Das Bohren dicker Bretter habe sich aber gelohnt, so Honneck. In Todtnau und Schönau arbeiten inzwischen allein acht Allgemeinärzte mit Zusatzausbildungen in Diabetologie, Ernährungsmedizin, Sportmedizin, Betriebsmedizin, Notfallmedizin und Unfallchirurgie.

Der Zusammenschluss mehrerer Ärzte zu einem großen Verbund habe große Vorteile, wie der Arzt anschließend ausführte. Man könne sich gegenseitig vertreten und ein breites Spektrum an diagnostischen und therapeutischen Möglichkeiten anbieten. Ärzte könnten in Teilzeit arbeiten und sich Freiräume (freier Nachmittag, verlängertes Wochenende) schaffen. Die Räume und Geräte seien ausgelastet. Ein größerer Ärzteverbund würde auch Neuinvestitionen erleichtern.

Die Kooperation ermögliche ferner Nebentätigkeiten, die in einer Einzelpraxis nicht denkbar wären, aber regional ebenso wichtig seien wie die hausärztliche Versorgung. Die Praxis könne zum Beispiel als offizieller Notarztstandpunkt dienen.

Auf die Situation in Zell angesprochen, sagte Honeck, die Ärzte hätten sich vor etlichen Jahren schon überlegen sollen, wie man die ärztliche Versorgung sicherstellen könne. Der Arzt Mathias Poland berichtete davon, wie schwierig es sei, einen Nachfolger für seine Praxis zu finden. Viele Interessenten lehnten den Standort ab („Mitten im Wald gehen wir nicht hin“). Ein aussichtsreicher Kandidat zog aus privaten Gründen nach Norddeutschland.

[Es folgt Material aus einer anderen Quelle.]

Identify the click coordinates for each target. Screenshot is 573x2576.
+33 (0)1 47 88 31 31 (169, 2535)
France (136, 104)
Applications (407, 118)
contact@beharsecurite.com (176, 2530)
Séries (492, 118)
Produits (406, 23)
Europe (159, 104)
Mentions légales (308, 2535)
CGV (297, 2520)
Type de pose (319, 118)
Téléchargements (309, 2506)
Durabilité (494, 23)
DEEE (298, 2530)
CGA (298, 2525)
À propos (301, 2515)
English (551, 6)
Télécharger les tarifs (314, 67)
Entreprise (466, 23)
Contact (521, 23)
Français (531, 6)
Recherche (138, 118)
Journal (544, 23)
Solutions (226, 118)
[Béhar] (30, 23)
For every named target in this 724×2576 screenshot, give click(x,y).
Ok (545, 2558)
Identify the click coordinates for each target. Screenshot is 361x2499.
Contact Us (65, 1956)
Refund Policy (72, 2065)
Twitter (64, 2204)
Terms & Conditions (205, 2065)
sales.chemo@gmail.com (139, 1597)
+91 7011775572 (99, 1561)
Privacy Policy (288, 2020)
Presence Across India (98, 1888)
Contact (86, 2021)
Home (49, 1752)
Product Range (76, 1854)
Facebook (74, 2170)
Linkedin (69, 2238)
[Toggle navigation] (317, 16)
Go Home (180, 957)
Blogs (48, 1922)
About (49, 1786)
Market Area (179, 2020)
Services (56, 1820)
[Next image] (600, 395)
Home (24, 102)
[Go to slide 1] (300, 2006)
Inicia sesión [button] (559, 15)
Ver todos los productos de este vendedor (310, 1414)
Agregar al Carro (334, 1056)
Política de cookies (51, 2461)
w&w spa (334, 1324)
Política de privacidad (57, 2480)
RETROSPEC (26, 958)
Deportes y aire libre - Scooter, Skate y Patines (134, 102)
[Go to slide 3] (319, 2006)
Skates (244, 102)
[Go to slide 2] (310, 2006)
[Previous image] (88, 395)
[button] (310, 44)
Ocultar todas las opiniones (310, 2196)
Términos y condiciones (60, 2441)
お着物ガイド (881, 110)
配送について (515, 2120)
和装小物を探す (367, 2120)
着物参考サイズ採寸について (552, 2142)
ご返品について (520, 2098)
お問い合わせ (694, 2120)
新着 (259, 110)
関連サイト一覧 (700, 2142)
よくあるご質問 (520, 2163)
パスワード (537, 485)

2012 habe er dann die Bevölkerung auf das zukünftige Problem der ärztlichen Versorgung hingewiesen. „Beim ersten Treffen kamen noch zwölf, beim zweiten Treffen dann nur noch vier Bürger“, so der Mediziner resigniert. Auch seinen Aufruf bei seinen Kollegen beachtete niemand. Es gebe von Seiten der Politik kein Interesse an einer guten Versorgung, meint er.